Omega e Omicron emettono ciascuna un distinto prestito obbligazionario (quindi due nel complesso), con sostenimento delle relative spese di emissione (si tratta delle remunerazioni agli intermediari incaricati di strutturare la fase dell’emissione), contabilizzate alla voce “spese pluriennali diverse” dello stato patrimoniale.
Successivamente:
1) Omega eroga un finanziamento soci a favore di Omicron, nel quale trasferisce sia i proventi derivanti dai prestiti obbligazionari, sia le spese di emissione delle obbligazioni;
2) Omicron e Alfa Holding, nell’ambito di un’operazione di fusione inversa, vengono incorporate in Alfa.

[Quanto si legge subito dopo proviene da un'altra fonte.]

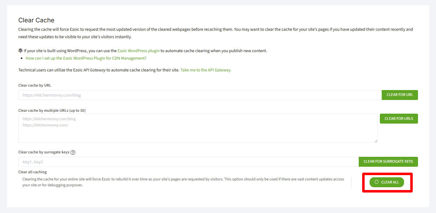Hit the CLEAR FOR SURROGATE KEYS button
The image size is (436, 213).
[388, 161]
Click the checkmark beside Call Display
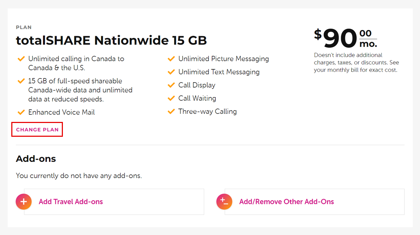This screenshot has width=420, height=235. (171, 85)
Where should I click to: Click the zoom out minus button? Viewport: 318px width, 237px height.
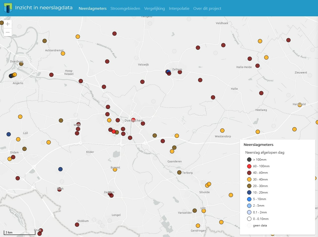click(8, 32)
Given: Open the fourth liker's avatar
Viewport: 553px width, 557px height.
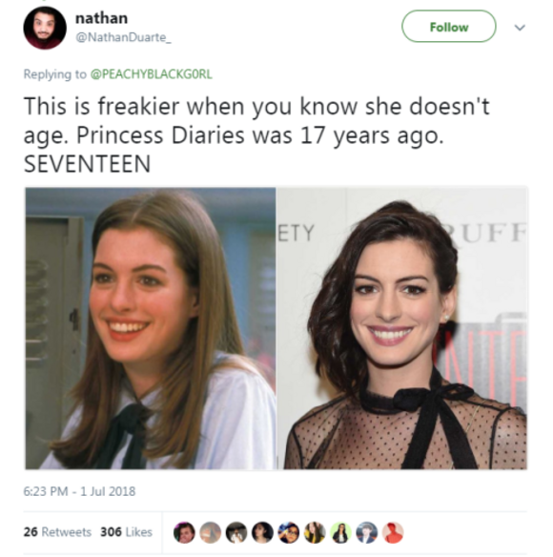Looking at the screenshot, I should 262,532.
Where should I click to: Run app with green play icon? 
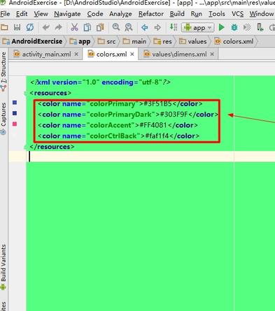point(221,27)
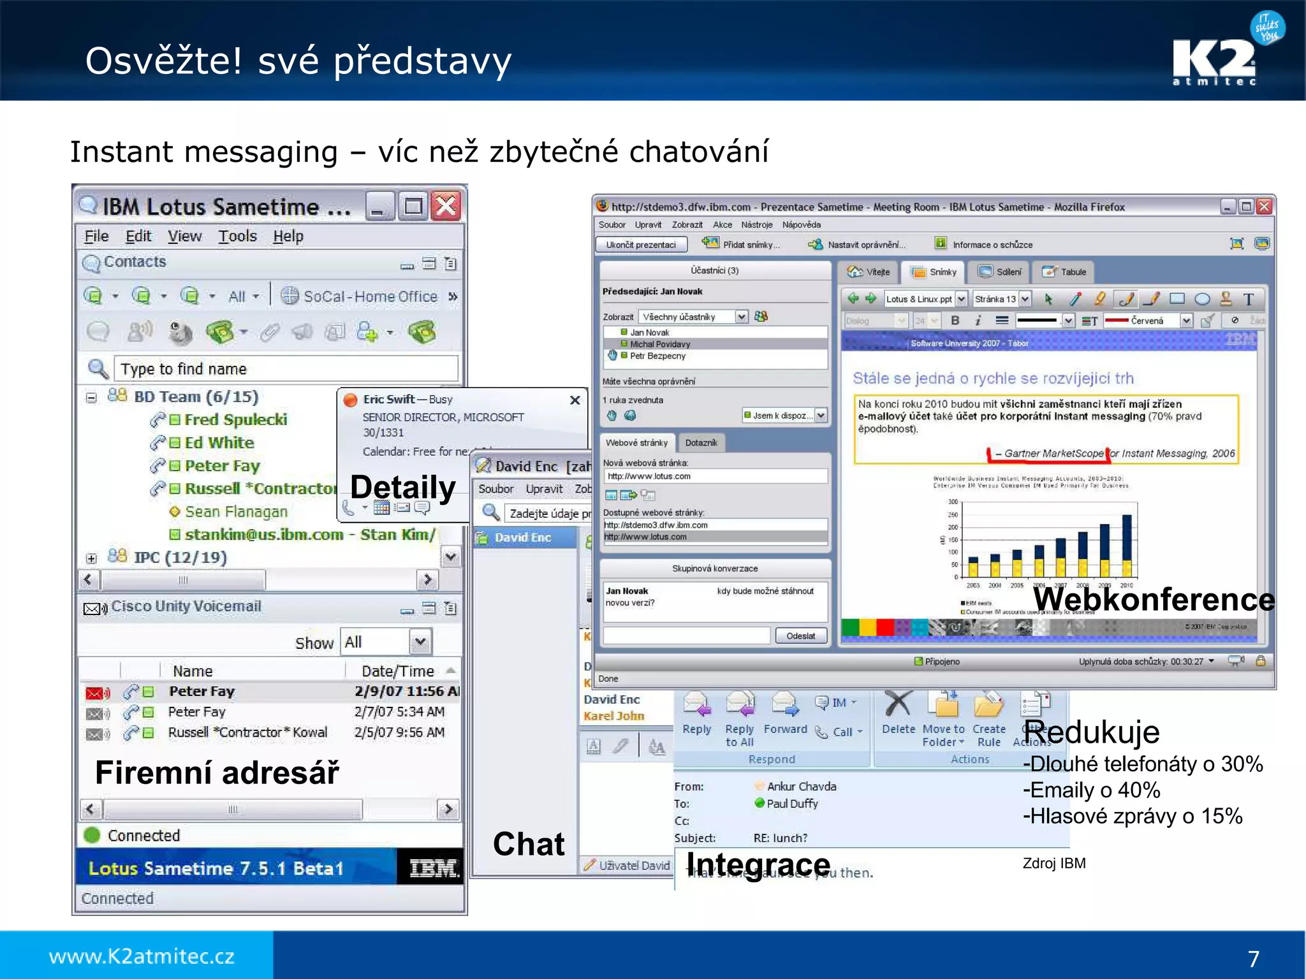Click the Type to find name field
1306x979 pixels.
click(285, 369)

A seguito di tali accadimenti, Alfa, nel bilancio chiuso al 31/12/2016, procede con l’iscrizione in bilancio:
– dei costi generati dalle obbligazioni Omicron sulla base del c.d. “costo ammortizzato” (le spese di emissione – ricondotte ad un regime di “finanziarizzazione” – sono state imputate a diretta riduzione del valore di prima iscrizione delle obbligazioni);
– del riaddebito delle spese di emissione delle obbligazioni Omega con iscrizione del suddetto costo tra gli oneri finanziari del proprio conto economico lungo la durata del contratto di finanziamento, secondo il metodo del c.d. “costo ammortizzato”.

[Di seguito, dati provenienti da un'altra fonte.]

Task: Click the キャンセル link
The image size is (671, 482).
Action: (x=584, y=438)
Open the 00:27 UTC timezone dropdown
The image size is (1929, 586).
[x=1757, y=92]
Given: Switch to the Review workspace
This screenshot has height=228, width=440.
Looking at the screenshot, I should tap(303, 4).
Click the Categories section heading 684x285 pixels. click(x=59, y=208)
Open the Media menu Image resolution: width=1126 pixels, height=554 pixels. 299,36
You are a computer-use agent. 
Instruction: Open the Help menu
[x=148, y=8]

In un secondo tempo (sempre nel corso del 2016) Alfa emette un’ulteriore tranche di obbligazioni, con sostenimento delle relative spese di emissione.
Ciò detto, atteso che, in base a quanto stabilito dal DL n. 83/2012 (facoltà di deduzione per cassa), le spese di emissione dei prestiti obbligazionari sono deducibili nell’esercizio in cui sono state sostenute (a nulla rilevando il criterio di imputazione a bilancio), è necessario sapere se tale disposizione è applicabile a favore di Alfa (società che risulta dall’operazione di fusione per incorporazione) in relazione:
– alle spese di emissione sostenute nel 2016 da Omicron per l’emissione delle obbligazioni Omicron ed iscritte da Alfa nel proprio bilancio per effetto della fusione e di quelle sostenute direttamente dall’istante per l’emissione delle obbligazioni Alfa;
– le spese di emissione sostenute nel 2016 da Omega per l’emissione delle obbligazioni Omega e riaddebitate a Omicron (ora Alfa) nel contesto del finanziamento soci.
L’Agenzia ha fornito due soluzioni  differenti in relazione al caso in esame:
  • le spese di emissione sostenute nel 2016 dall’incorporata Omicron per l’emissione delle proprie obbligazioni ed iscritte da Alfa nel proprio bilancio per effetto della fusione;
  • le spese sostenute direttamente da Alfa per l’emissione delle proprie obbligazioni;
le predette spese sono integralmente deducibili nell’esercizio di sostenimento (e non trovano applicazione i limiti di deducibilità previsti all’interno del TUIR in relazione agli interessi passivi).
Diverso il discorso per quanto riguarda le spese di emissione sostenute nel 2016 dalla controllante Omega per l’emissione delle c.d. “obbligazioni Omega” e riaddebitate a Omicron (poi incorporata in Alfa) nel contesto del finanziamento soci.
Non sono deducibili nell’esercizio di sostenimento, bensì man mano che transiteranno a conto economico (ripartizione in più esercizi).